The London Metal Exchange faces new legal action over its controversial decision to cancel billions of dollars of trades earlier this year amid an unprecedented surge in the price of nickel.
AQR Capital Management, a quant hedge fund, and DRW Commodities, a major proprietary trading firm, are among five companies to have filed court application in London against the LME, a hub for metals trading since it was founded 145 years ago.
Flow Traders, Capstone Investment Advisors and Winton Capital Management are the other firms to have joined the legal action, according to court records.
AQR said in a statement that the action was intended to “seek disclosure of certain documents from the LME to enable them to assess their legal position”, adding that the exchange’s own disclosures over its decision to cancel the trades had been “piecemeal”.
The fund’s founder Cliff Asness has repeatedly attacked the decision to cancel the trades, while Don Wilson, who established DRW, has previously labelled it “one of the most inept moves an exchange has made that I can think of”.
The new claim intensifies the pressure on the LME, which is already facing a lawsuit from US hedge fund Elliott Management and Jane Street, which are together seeking almost $500mn. The LME is contesting those claims.
The LME’s decision to suspend trading on March 8 came after nickel surged as much as 250 per cent in just two days to trade briefly above $100,000 a tonne. The rise was triggered by a short squeeze as banks and brokers rushed to close part of a large position amassed by Xiang Guangda, the billionaire founder of China’s leading stainless steel producer Tsingshan Holding Group.

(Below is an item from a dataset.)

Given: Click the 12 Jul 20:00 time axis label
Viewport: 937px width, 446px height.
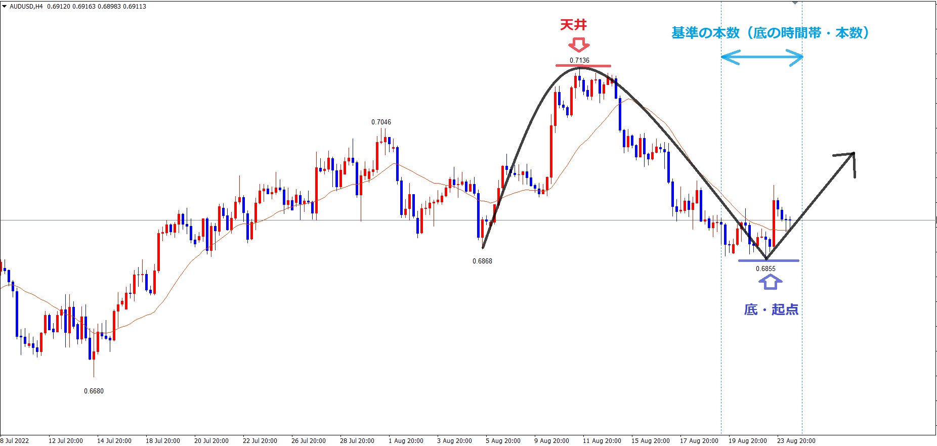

In its suit filed in June, Elliott accused the LME of “acting unlawfully” because it exceeded its powers when it cancelled the trades. The founders of AQR and DRW have both publicly attacked the LME’s decision, which meant some firms missed out on profits and others were left exposed in volatile markets.
In a statement in response to the new legal action, the LME said “these documents have been issued solely for the purpose of seeking pre-action disclosure from LME and LME Clear”.
It added: “We consider that application to be without merit, and we look forward to setting out our arguments opposing the application in due course.”
Under its rule book, the LME has the power to suspend trading and cancel trades in the “interest of maintaining a fair and orderly market”.
The LME has commissioned an independent review into the episode from Oliver Wyman, while the Financial Conduct Authority and the Bank of England have launched an investigation.
Following the controversy, LME’s chief executive Matthew Chamberlain reversed a decision to leave that he had made before the mayhem in the nickel market.
The LME has subsequently imposed price limits for the first time and introduced requirements for disclosure of business done over the counter via derivatives to the exchange.
The LME was taken over by Hong Kong Exchanges and Clearing in 2012 for £1.4bn but has denied its parent company had any sway over its decision to cancel the deals.